PAGE:
***

Makeba once stated that she knew even as a child that “music was a type of magic.” Endowed with as much talent as perseverance, she joined two local bands, The Manhattan Brothers and The Sunbeams. These bands performed mbube, a style of vocal harmony inspired by American jazz, ragtime, Anglican church hymns, and traditional Zulu song. They had a profound effect on Makeba’s career, shaping her musical style and ensuring that her name was known across South Africa.

Makeba’s rapid rise to fame took its biggest leap when she appeared in the 1959 anti-Apartheid docudrama, “Come Back, Africa,” which portrayed the harsh realities of Apartheid to a global audience so accurately that it had to be filmed covertly. The film brought her international attention and she moved to New York City just one year later. Her music became immediately popular in the United States. Though the music she produced initially in the United States wasn’t overtly political, its connection to South Africa helped raise at least some awareness about Apartheid. However, her music and image may also have been misused by Americans to represent the entire continent and people of Africa. After just five years in New York, she won a Grammy Award for her album “An Evening with Belafonte/Makeba.” Free from the threat of imprisonment, Makeba continued to speak out against the South African government and produce music that was more explicitly critical of Apartheid. In 1963, she testified against the system at the United Nations, famously asking world leaders, “Would you not resist if you were allowed no rights in your own country because the color of your skin is different from that of the rulers, and if you were punished for even asking for equality? I appeal to you, and to all the countries of the world to do everything you can to stop the coming tragedy.”

Unsurprisingly, the South African government was not supportive of Makeba’s anti-Apartheid activism. When her mother passed away in 1960, she attempted to return home for the funeral, but was denied entry into the country at the airport. Her citizenship had been terminated. Makeba never got to see her mother’s burial. She was also separated from her daughter, who was still living in South Africa, and would not be allowed to see her homeland for another 30 years. 

Makeba’s exile was a tragedy to both her and her fans in South Africa, but it also indicated that she had become a serious threat to the South African government. For the South Africans suffering under Apartheid, her music was not just hope, it was inspiration to resist. In fact, the government banned her music throughout South Africa. Meanwhile, Makeba was experiencing troubles of her own as she adjusted to life in the United States. After her marriage to a leader of the Black Panther Party, Stokely Carmichael, in 1968, she lost support from many of her white fans in the United States. The marriage also resulted in constant CIA and FBI surveillance, which was commonplace among Black Panther Party leaders and their families during the 60s and 70s.

***

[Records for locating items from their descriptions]
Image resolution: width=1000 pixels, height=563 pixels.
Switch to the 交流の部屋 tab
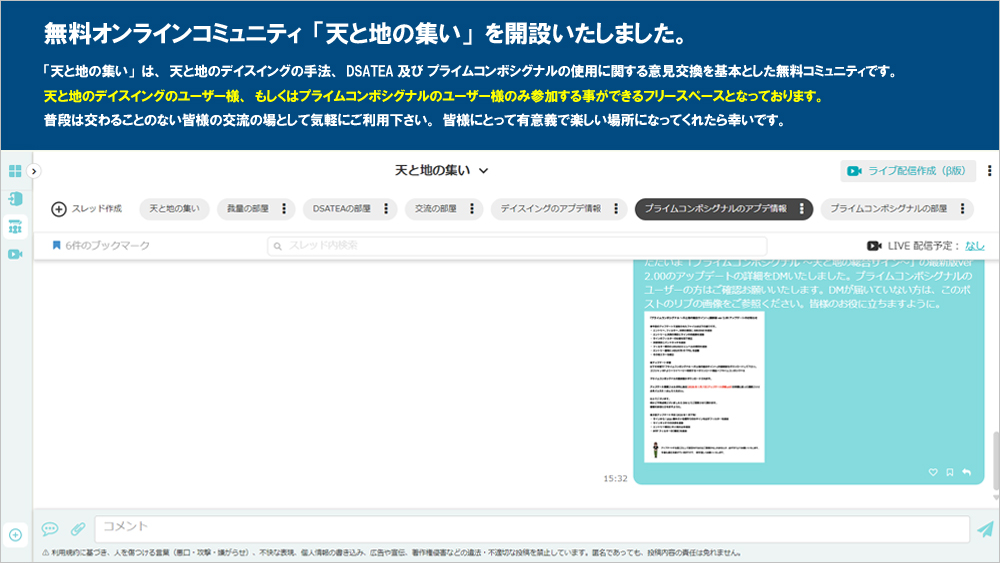(433, 209)
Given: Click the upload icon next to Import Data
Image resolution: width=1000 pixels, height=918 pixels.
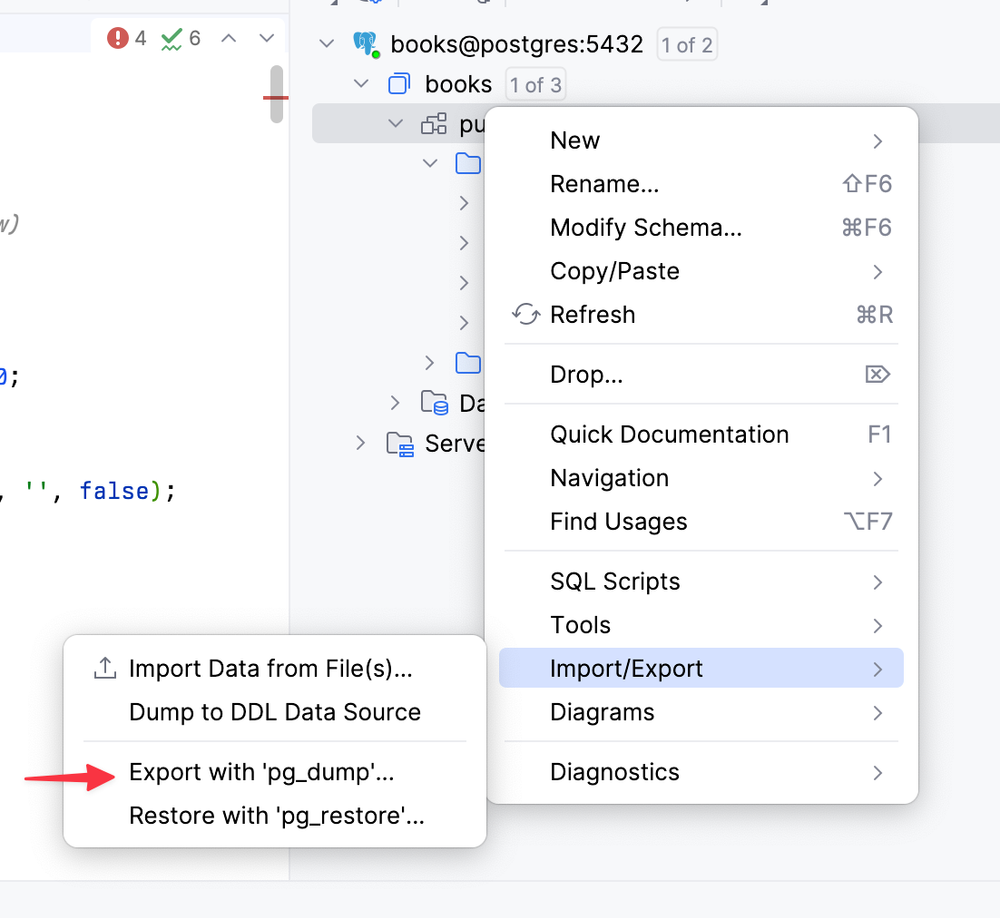Looking at the screenshot, I should [x=104, y=668].
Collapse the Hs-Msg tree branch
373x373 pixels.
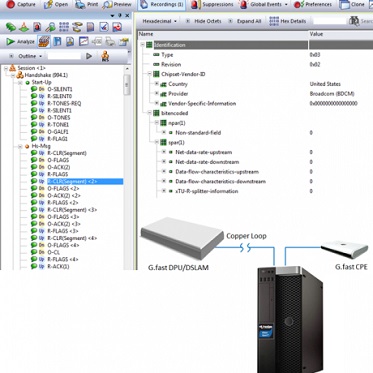[x=20, y=146]
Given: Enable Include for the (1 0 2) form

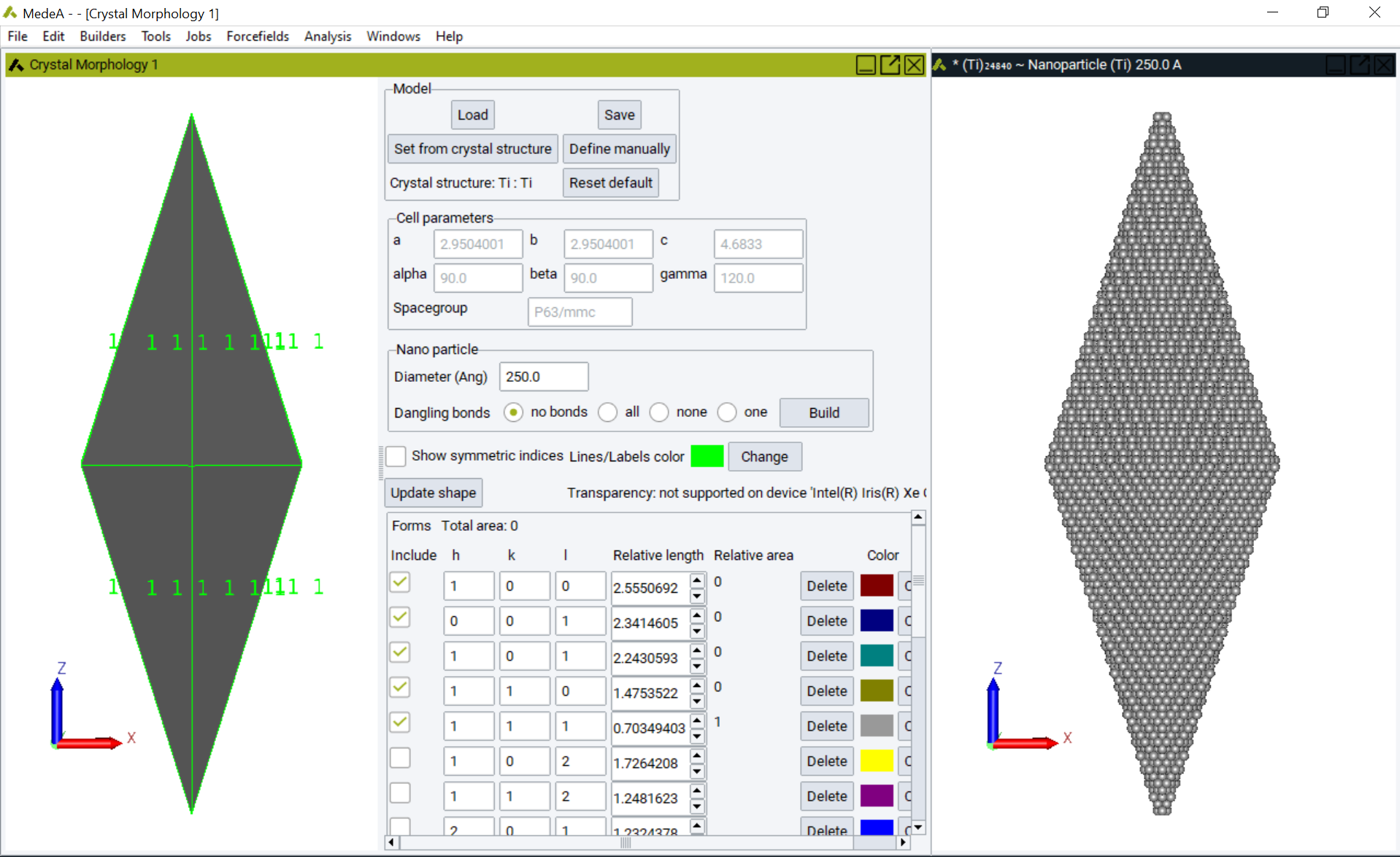Looking at the screenshot, I should [400, 758].
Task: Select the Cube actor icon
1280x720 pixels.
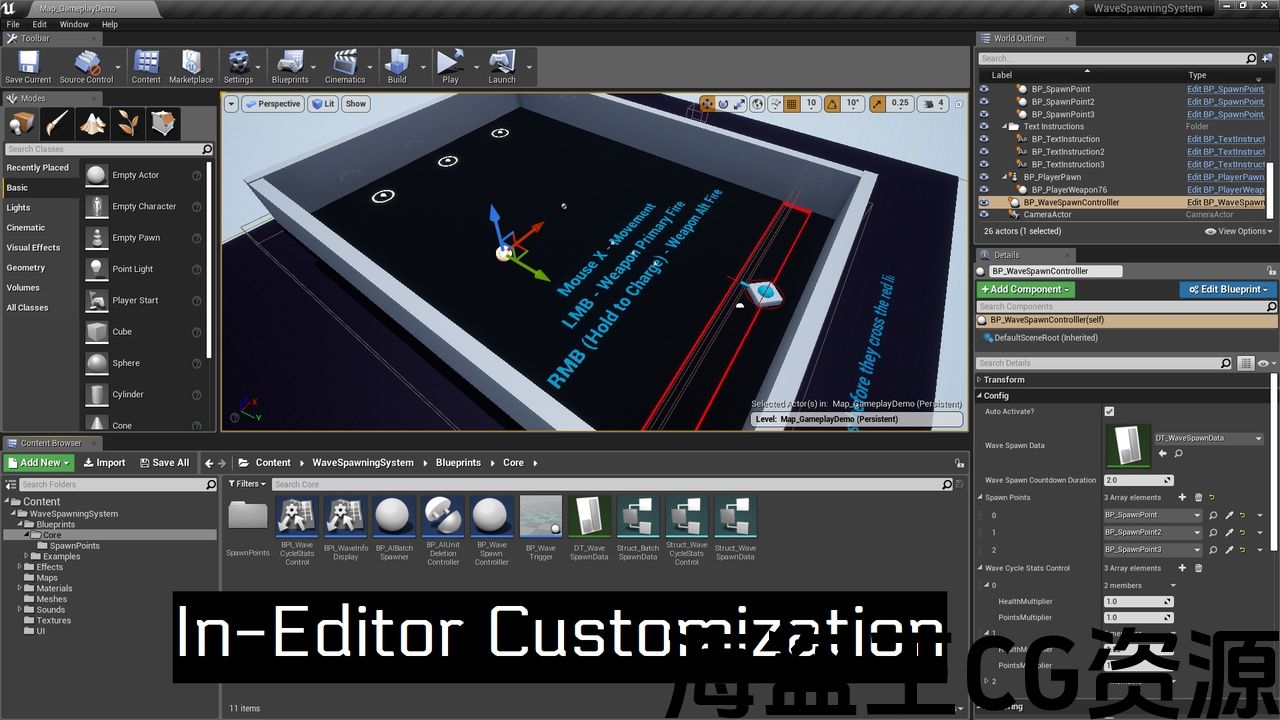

***

WHAT TO WORK ON: Carry on the passage about Makeba's career and anti-Apartheid activism, starting right after its final sentence. The records are separate material and do not belong to the passage about Makeba's career and activism.

RESULT FOR THIS TASK:
  However, as was always the way of Mama Africa, she continued to flourish in the face of adversity. Although her US visa was revoked due to her marriage to Carmichael, she was granted passports by several other countries including Guinea, Algeria, and Belgium. Despite being unable to return to South Africa, she began to perform in other African countries, most notably in support of their independence movements. Her popularity and respect grew so much that she became a diplomat for Ghana and was appointed Guinea's official delegate to the UN in 1975. Her work’s influence also earned her the title, “The Empress of African Song.”  

Under immense pressure, the South African government finally allowed Makeba to return in 1990 (only four years before the end of Apartheid). However, the country she returned to had transformed dramatically from the one she had left. Influential leaders like Nelson Mandela were catalyzing change and bringing the country closer to the end of Apartheid, even though there was still much progress to be made. Makeba found joy in this, knowing that her music and activism had played a role in the revolution. However, this South Africa was now a South Africa absent of both her mother and her only child Bongi, who had tragically passed away five years earlier after a miscarriage. 

When Mama Africa herself passed away in 2008, the generation that she had empowered and spoken for mourned fondly and exuberantly. Tributes poured from the millions whom she had inspired worldwide. Nelson Mandela, a major figure in the struggle against Apartheid, said, “Her music inspired a powerful sense of hope in all of us.” Makeba passed away shortly after performing at a concert in Italy.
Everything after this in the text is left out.